• Je l'ai su tout de suite, pas de jour de retard, pas de test non plus. Je sentais déjà son petit cœur battre, il était dans mon ventre.

    Le jour même où j'annonce la nouvelle, le futur père m'apprend qu'il a sa première mission dans l’humanitaire.

    Le HCR venait de lui proposer de partir neuf mois au Tchad pour diriger les convois de réfugiés.

    Waouh ! C’est une blague.

    Quoi lui dire « vas-y, c’est une chance. C’est ton stage de fin d’études,  là c’est plus qu’une chance. Dans quelques années tu ne pourras plus partir comme ça.

    Je suis enceinte, je couverai ».

     

    Et me voila seule avec un petit ange qui grandissait dans mon petit bidon, je le sentais faire des galipettes. J’étais bien, heureuse.

    J’allais enfin avoir un tout petit bébé.

     

    Un jour à cinq heures du matin: «  Ouille, Ouille que j’ai mal ». Une énorme douleur qui ne dura pas, mais tellement vive que j’avais compris que c’était ma première contraction.

    Je me suis levée, direction la cuisine, j’ai enfilé des gants tout rose et hop briquage intégrale de l’appartement. Rien ne m’a résisté, je crois que je n’avais jamais fait le ménage comme ça.

     

    Vers dix heures, je me suis assise dans la cuisine, une tasse de thé dans une main et dans l’autre mon téléphone pour appeler l’amie « disponible » pour m’accompagner à la maternité en taxi.

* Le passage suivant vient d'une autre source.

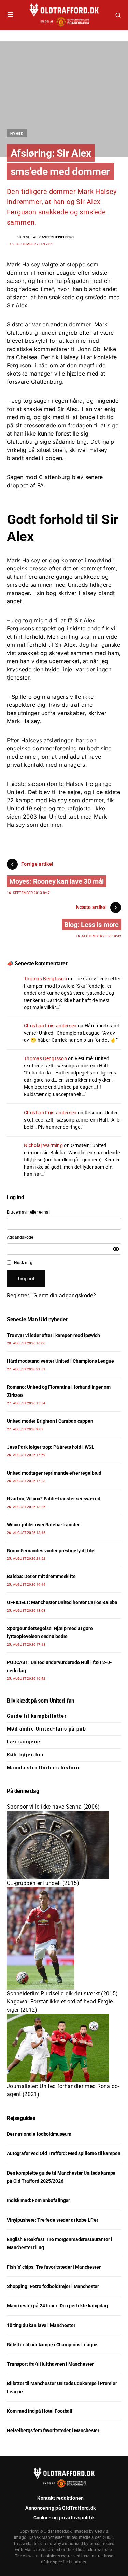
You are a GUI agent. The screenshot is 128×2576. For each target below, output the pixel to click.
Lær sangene (23, 1741)
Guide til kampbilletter (37, 1716)
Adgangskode (20, 1237)
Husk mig (23, 1262)
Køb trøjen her (25, 1754)
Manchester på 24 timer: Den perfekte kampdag (57, 2305)
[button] (10, 15)
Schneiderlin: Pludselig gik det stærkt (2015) (62, 1993)
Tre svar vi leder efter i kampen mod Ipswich (53, 1335)
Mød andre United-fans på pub (46, 1729)
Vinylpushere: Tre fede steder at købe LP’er (52, 2220)
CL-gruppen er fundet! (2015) (43, 1883)
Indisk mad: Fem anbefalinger (38, 2200)
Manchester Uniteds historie (44, 1767)
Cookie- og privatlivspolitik (64, 2517)
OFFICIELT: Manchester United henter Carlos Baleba (62, 1602)
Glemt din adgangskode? (64, 1295)
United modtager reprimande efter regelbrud (54, 1473)
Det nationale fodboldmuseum (39, 2134)
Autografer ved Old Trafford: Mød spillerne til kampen (63, 2153)
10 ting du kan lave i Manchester (41, 2325)
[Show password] (116, 1249)
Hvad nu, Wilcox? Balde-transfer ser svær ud (53, 1499)
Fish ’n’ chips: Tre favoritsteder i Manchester (54, 2267)
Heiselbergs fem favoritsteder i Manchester (53, 2430)
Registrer (18, 1295)
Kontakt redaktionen (60, 2498)
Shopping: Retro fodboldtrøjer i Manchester (53, 2286)
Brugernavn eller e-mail (29, 1212)
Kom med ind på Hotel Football (39, 2411)
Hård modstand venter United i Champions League (60, 1361)
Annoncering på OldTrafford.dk (60, 2508)
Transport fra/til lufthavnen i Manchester (50, 2364)
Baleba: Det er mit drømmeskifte (41, 1576)
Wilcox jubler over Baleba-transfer (43, 1524)
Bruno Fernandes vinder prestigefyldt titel (51, 1550)
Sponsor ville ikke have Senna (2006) (53, 1806)
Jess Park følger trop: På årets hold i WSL (50, 1447)
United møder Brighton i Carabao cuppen (50, 1421)
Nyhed (17, 133)
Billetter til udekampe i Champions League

    En chemin, j’appelle aussi ma belle famille pour qu’elle prévienne le futur papa qui de toute façon ne pouvait pas être présent puisque j’étais à deux semaines avant terme et que lui était en mission dans le désert.

    La belle histoire.

    J’ai donc demandé à mon amie de rester pour l’accouchement.

    « Oui, Oui » me dit-elle en passant par toutes les couleurs pour finir toute blanche.

    Elle m’a tenu compagnie, moi je comptais le nombre de fois où je la voyais défaillir.

     

    Et Tadam : une hystérique dans le couloir, incapable de se contenir qui a supplié les infirmières pour pouvoir rentrer dans la salle d’accouchement et brandissant une camera numérique.

    En une seconde, elle a viré ma copine, pris sa place.

    Elle m’a regardé

    Je l’ai regardé

    « Poussez ! »

    J’ai poussé

    Elle a allumé la camera.

    Bref : Mon premier jour de mère ou quand ma belle-mère a filmé mon accouchement.